● **Work instruction**
Work out how many lines below contain "each", then write only that number.

● **Record excerpts**
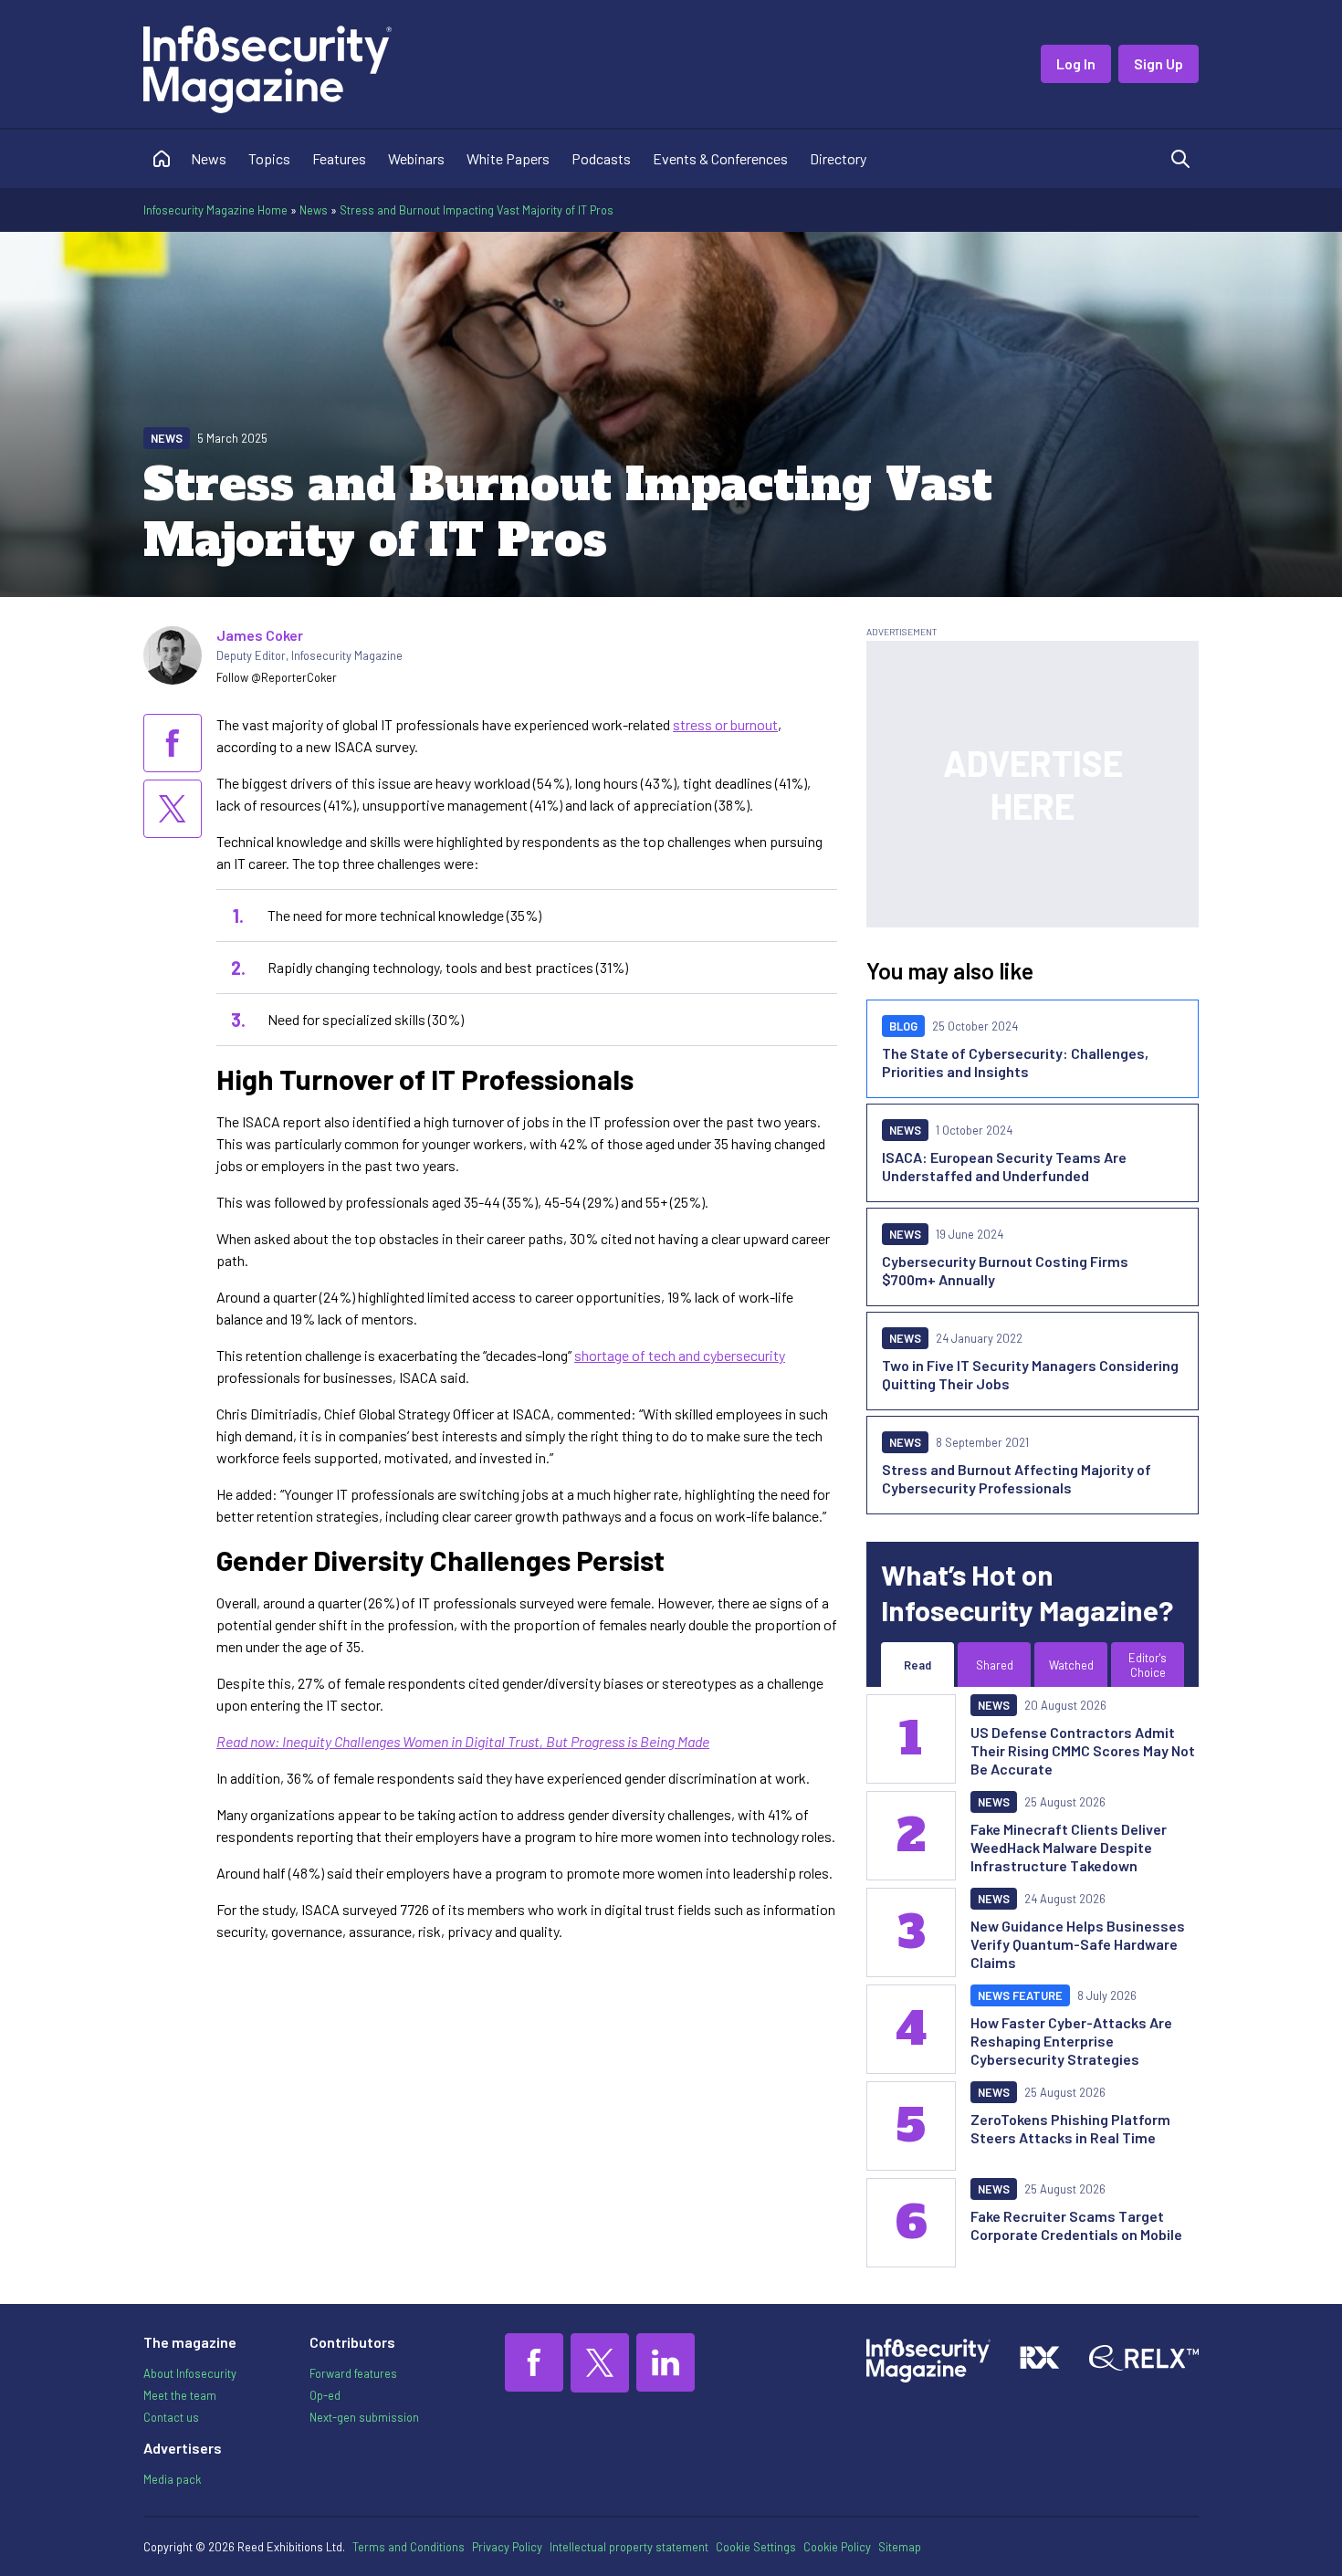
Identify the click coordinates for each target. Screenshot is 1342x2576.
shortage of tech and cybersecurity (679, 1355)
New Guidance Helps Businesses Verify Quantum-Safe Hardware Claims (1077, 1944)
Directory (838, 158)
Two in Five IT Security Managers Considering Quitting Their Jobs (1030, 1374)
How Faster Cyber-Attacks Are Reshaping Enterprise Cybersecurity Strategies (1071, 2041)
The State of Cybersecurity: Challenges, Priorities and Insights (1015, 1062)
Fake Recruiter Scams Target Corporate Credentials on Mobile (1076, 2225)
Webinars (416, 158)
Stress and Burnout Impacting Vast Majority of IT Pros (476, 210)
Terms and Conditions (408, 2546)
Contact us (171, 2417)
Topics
---
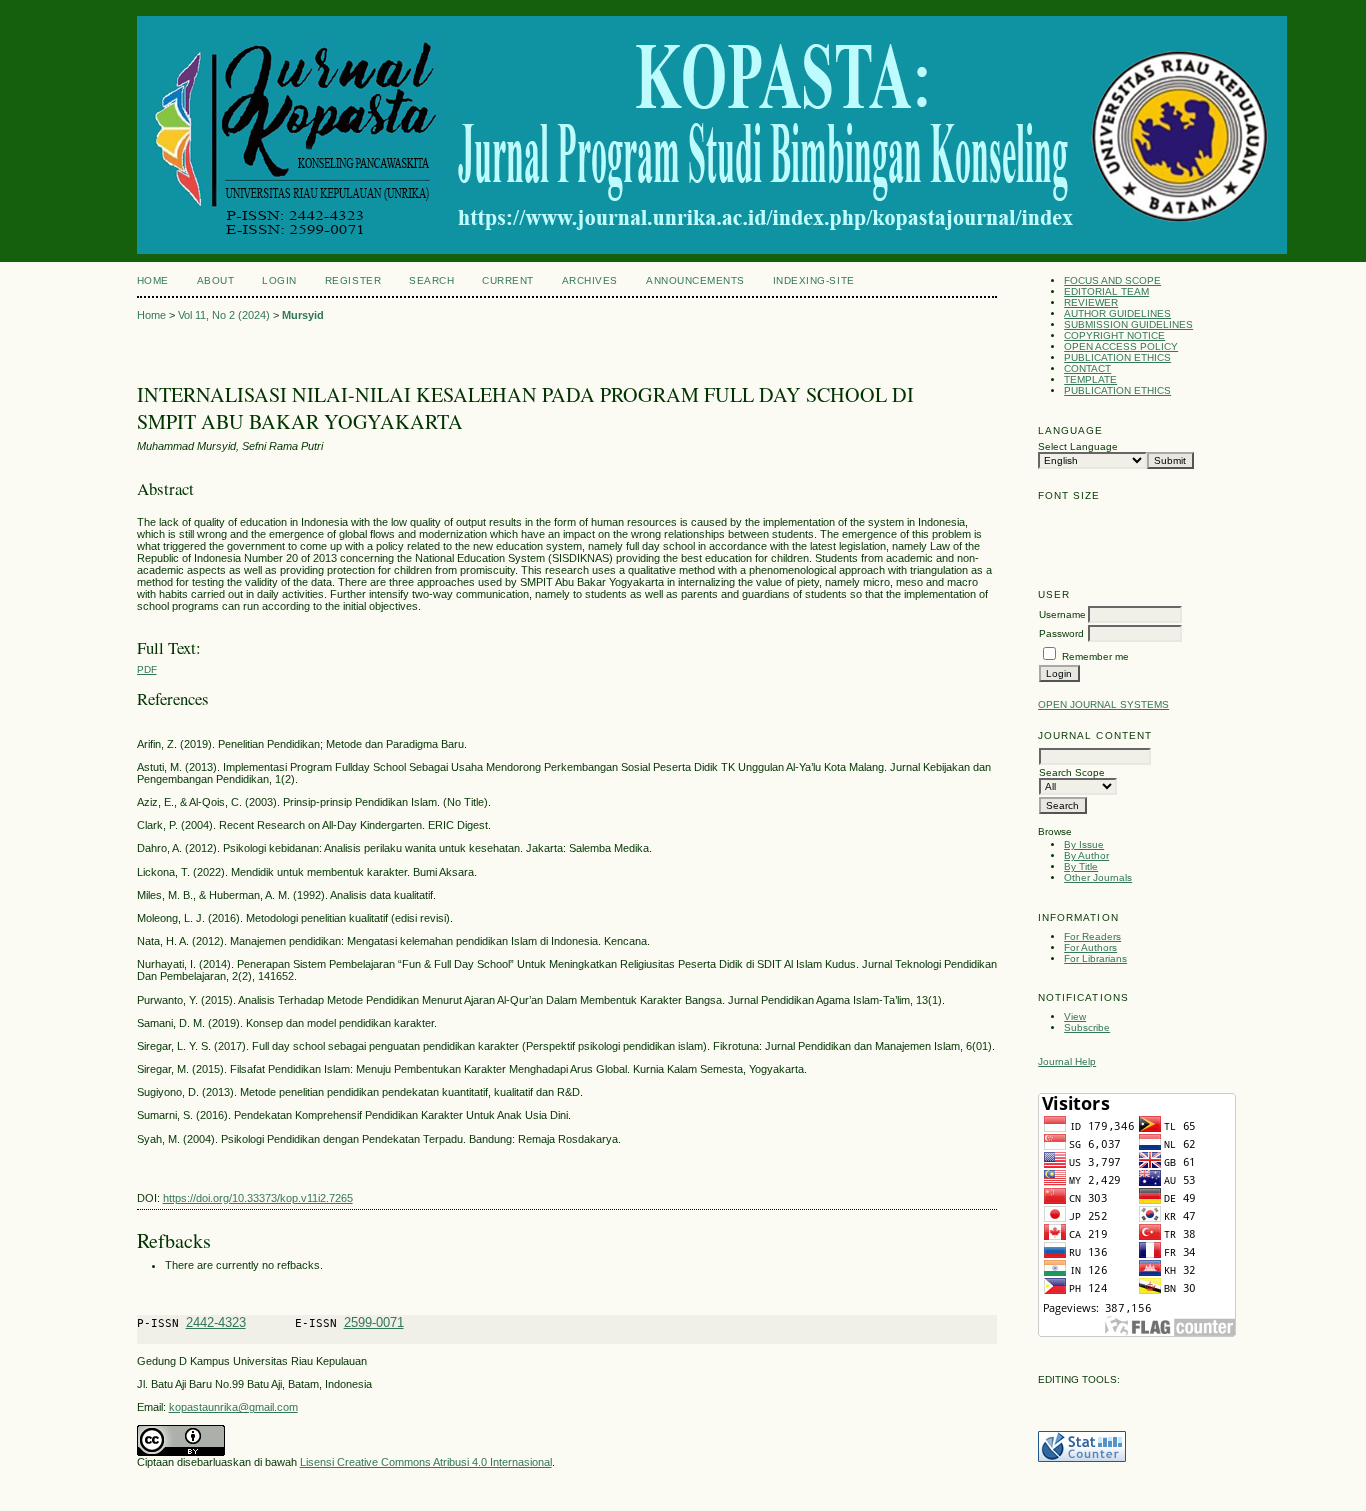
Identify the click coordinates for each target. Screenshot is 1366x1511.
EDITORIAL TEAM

● **Exercise output**
2